I almost unpacked this thought using 28 words in a set of brackets within that column but I decided that, rather than making a concise point, I could ramble on about it for more than 600 words.

The next day at work, I noticed someone with a container of soup at their desk and hit them with the big questions. Here’s a rough outline of what I accosted my colleague with:

“Do you say that you’re eating soup? Because technically you’re not really chewing the soup, you’re drinking it.”

She raised the counter point that you can chew the soup chunks, so you’re doing some actual eating there.

“Hmm yeah, I guess, but would you say you drink the soup and eat the chunks? Like, are the soup chunks the actual soup itself or are they just chunks? Like, is the soup just the liquid around the chunks? What is a soup, really?”

Pretty deep, huh?

The point my learned colleague about the chunks was an interesting one. Does that mean you can truthfully say you’re eating soup so long as it has chunks? What does that mean for chunk-less soups like, say, a creamy pumpkin? Do we need to have different words for soups based on their chunkiness? 

Personally, I don’t think we say “eating soup” because of the way the soup goes down our gullets. I think it’s more abstract. In fact, I think it’s something to do with our unconscious food biases. 

I’m wondering if the reason we say we’re eating soup is because it’s savoury and mostly vegetable-based. That’s not to say that we only associate the word “eat” with savoury and “drink” with sweet. But you have to admit, we have many more sweet drinks – Milo, juice, Enos… – than we do savoury drinks. Like, I wouldn’t say a dry white wine or a beer is sweet, but I wouldn’t call them savoury. I’d put the more in a neutral category. 

When you think about it, a smoothie is much like a soup. It’s liquefied plant matter. It is a blend of multiple ingredients. It’s thicker than water and, often can be thicker and therefore heartier than of some of the more broth-y soups on dining tables around the country. A smoothie is like a desert soup.
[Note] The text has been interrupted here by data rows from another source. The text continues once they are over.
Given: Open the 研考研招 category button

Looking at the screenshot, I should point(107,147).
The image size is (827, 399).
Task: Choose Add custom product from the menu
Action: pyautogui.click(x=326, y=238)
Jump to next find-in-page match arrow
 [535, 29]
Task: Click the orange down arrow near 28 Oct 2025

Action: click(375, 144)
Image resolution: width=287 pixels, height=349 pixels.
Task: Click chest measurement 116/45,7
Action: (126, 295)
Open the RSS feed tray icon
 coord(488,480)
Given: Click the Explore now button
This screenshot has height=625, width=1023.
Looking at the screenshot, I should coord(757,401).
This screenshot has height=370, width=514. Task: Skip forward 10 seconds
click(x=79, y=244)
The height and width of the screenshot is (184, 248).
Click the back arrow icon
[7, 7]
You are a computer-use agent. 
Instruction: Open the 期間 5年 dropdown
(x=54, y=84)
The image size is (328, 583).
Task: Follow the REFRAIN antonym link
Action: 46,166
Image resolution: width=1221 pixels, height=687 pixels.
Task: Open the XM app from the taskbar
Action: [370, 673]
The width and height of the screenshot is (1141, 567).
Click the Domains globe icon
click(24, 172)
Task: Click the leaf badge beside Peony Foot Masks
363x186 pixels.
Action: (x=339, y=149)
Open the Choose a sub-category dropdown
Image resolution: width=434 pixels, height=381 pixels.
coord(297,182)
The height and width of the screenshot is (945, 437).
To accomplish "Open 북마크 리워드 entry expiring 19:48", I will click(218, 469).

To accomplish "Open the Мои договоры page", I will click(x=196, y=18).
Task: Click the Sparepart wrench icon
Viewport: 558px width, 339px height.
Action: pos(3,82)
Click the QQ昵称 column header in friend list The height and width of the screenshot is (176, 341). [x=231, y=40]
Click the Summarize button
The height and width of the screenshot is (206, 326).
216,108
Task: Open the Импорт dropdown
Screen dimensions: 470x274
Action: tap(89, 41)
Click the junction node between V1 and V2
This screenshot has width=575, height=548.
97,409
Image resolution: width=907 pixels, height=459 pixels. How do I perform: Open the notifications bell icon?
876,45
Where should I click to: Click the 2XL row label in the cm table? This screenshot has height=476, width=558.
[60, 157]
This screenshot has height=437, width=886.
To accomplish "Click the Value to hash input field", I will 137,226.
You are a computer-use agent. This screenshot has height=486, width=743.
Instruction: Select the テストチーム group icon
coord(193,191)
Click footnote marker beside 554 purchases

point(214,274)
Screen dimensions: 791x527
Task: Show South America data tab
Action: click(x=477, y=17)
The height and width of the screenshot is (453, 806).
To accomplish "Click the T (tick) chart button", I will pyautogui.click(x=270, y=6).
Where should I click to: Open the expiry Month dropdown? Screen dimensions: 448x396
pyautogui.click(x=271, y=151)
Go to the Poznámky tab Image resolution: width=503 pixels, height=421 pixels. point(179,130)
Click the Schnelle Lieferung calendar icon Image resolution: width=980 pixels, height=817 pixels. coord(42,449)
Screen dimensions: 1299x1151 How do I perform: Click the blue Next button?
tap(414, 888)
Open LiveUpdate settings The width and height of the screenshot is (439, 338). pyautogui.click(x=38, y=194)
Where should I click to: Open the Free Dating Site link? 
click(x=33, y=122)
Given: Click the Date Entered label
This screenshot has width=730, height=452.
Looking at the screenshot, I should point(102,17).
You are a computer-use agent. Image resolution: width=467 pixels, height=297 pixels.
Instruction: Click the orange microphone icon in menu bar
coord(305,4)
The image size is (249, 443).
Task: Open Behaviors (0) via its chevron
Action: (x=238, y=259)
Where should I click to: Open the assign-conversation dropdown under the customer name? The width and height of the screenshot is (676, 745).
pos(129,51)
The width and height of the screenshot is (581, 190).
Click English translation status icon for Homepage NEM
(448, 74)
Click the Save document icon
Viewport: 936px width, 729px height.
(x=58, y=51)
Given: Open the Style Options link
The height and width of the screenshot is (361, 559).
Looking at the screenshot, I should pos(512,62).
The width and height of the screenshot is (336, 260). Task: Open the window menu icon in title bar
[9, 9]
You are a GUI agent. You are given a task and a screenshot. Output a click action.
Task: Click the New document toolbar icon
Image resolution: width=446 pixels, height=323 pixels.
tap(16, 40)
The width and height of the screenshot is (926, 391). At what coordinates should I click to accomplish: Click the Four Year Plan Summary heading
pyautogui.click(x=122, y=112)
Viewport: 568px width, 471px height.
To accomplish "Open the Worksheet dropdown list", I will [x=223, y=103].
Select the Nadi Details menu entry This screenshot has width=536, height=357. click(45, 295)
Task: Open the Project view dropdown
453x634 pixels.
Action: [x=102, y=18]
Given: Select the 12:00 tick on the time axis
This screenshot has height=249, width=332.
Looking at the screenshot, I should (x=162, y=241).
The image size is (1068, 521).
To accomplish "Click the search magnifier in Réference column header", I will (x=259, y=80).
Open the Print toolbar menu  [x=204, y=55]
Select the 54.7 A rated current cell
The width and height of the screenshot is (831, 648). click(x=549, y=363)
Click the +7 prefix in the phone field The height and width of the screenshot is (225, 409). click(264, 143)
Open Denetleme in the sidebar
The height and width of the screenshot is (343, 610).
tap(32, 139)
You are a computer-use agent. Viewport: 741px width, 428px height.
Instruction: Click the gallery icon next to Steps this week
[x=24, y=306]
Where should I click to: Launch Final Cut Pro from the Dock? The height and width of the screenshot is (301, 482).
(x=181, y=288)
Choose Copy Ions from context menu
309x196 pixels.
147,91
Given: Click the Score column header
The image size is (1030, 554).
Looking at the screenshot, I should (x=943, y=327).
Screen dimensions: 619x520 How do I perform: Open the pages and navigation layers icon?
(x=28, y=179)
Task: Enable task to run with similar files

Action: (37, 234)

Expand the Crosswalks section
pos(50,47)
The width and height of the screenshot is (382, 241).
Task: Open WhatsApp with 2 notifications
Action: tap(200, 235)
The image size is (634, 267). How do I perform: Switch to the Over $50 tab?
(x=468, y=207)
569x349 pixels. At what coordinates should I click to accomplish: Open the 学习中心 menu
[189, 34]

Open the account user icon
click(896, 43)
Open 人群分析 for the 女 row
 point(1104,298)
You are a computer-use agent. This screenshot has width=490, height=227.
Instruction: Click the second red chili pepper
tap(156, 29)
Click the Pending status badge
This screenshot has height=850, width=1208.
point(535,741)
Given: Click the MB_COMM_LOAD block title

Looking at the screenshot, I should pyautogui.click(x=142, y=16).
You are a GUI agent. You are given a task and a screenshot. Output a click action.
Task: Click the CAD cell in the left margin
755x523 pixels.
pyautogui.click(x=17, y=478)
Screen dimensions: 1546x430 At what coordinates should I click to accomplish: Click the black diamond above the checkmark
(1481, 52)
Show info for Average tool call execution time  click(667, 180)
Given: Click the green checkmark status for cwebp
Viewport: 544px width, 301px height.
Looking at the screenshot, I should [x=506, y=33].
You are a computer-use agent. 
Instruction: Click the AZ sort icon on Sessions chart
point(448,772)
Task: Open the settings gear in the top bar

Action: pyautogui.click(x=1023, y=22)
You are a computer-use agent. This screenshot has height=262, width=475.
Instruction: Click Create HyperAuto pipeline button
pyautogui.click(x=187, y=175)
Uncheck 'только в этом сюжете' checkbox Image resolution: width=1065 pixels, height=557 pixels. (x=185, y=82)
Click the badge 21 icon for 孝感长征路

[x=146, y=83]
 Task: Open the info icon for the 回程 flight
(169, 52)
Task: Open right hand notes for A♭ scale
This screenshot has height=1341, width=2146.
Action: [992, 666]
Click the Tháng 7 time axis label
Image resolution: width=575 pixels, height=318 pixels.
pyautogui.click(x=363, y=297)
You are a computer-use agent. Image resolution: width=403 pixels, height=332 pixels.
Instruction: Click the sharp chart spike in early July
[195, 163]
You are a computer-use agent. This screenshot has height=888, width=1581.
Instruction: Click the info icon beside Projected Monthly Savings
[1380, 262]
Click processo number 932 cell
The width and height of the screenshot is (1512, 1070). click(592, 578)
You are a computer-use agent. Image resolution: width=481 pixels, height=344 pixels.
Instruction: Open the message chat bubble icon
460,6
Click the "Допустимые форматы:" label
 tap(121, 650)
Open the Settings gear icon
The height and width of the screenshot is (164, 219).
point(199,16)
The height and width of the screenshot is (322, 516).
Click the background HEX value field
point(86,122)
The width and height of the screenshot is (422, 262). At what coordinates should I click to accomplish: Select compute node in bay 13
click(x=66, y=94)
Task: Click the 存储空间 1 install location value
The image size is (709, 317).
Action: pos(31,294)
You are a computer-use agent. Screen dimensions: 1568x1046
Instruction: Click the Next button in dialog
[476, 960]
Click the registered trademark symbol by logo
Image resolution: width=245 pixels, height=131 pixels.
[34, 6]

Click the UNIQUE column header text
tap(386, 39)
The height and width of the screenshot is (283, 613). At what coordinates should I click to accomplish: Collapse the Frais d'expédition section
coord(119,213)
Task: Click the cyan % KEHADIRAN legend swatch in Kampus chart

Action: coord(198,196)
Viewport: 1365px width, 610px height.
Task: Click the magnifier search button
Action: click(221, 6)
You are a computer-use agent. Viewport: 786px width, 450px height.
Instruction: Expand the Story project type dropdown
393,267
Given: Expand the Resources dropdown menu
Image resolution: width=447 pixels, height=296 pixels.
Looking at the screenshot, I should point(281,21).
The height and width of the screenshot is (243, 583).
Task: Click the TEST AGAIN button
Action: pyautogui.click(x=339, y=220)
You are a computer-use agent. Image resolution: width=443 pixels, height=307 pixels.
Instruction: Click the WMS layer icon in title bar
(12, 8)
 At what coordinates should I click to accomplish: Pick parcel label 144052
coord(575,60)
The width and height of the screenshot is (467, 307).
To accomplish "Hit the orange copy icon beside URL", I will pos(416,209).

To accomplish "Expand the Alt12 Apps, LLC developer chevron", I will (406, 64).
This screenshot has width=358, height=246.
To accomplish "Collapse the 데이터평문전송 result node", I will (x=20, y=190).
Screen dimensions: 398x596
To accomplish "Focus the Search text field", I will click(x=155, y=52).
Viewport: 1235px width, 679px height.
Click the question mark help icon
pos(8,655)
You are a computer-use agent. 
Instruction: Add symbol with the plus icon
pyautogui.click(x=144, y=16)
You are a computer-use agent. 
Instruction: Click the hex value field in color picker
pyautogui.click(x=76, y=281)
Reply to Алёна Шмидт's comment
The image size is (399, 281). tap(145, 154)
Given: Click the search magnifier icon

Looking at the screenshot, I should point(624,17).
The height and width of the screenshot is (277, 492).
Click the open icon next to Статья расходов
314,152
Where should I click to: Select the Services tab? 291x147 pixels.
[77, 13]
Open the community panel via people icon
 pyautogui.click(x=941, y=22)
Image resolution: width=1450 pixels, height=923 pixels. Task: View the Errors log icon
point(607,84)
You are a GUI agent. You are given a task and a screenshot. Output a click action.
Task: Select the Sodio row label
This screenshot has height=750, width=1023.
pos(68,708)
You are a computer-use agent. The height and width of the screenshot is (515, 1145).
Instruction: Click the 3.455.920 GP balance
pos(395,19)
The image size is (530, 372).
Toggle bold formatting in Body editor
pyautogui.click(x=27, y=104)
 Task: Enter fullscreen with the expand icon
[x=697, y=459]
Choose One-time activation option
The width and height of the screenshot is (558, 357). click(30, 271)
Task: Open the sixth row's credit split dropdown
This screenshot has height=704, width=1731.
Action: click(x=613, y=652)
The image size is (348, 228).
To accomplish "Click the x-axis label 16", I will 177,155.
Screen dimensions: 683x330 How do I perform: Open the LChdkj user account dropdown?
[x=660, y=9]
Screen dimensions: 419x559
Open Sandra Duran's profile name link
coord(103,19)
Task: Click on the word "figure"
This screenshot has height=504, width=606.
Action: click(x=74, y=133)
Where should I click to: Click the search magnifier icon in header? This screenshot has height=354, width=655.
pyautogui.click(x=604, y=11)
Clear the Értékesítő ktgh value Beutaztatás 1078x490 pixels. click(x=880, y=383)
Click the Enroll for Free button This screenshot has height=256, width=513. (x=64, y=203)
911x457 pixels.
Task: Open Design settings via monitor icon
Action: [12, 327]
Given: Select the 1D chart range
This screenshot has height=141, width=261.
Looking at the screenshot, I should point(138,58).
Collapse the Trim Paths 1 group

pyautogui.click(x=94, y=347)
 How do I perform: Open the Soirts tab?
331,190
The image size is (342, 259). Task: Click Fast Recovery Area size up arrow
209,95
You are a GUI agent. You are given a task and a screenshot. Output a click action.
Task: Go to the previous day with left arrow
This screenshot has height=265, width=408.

And yet we don’t say that we’re eating a smoothie, but we do say that we’re eating soup. 

It’s not because soups are hot and smoothies are cold. Because as we all know from that BOYBB episode of The Simpsons where Lisa tries to get people not to eat meat by offering up gazpacho, soup can be served ice cold.

So perhaps it’s something to do with the mode of ingestion. A smoothie typically makes its way into your body via a straw, while the soup gets there by individual spoonfuls.  

Instead of saying “eating soup” or “drinking soup” you could say “spooning soup into your mouth” but it sounds like you’re binging on soup with concerning gusto. And you could also say “slurping soup” but that sounds more like you’re being a slob rather than daintily consuming a liquefied savoury concoction in an extremely polite manner. 

So what’s the answer? Do we just skirt around the issue forever? Do we abolish soup from our diets so we never have to address the issue again? Or do we just carry on with our lives because it doesn’t really matter that much, in the grand scheme of things?

Tough to say.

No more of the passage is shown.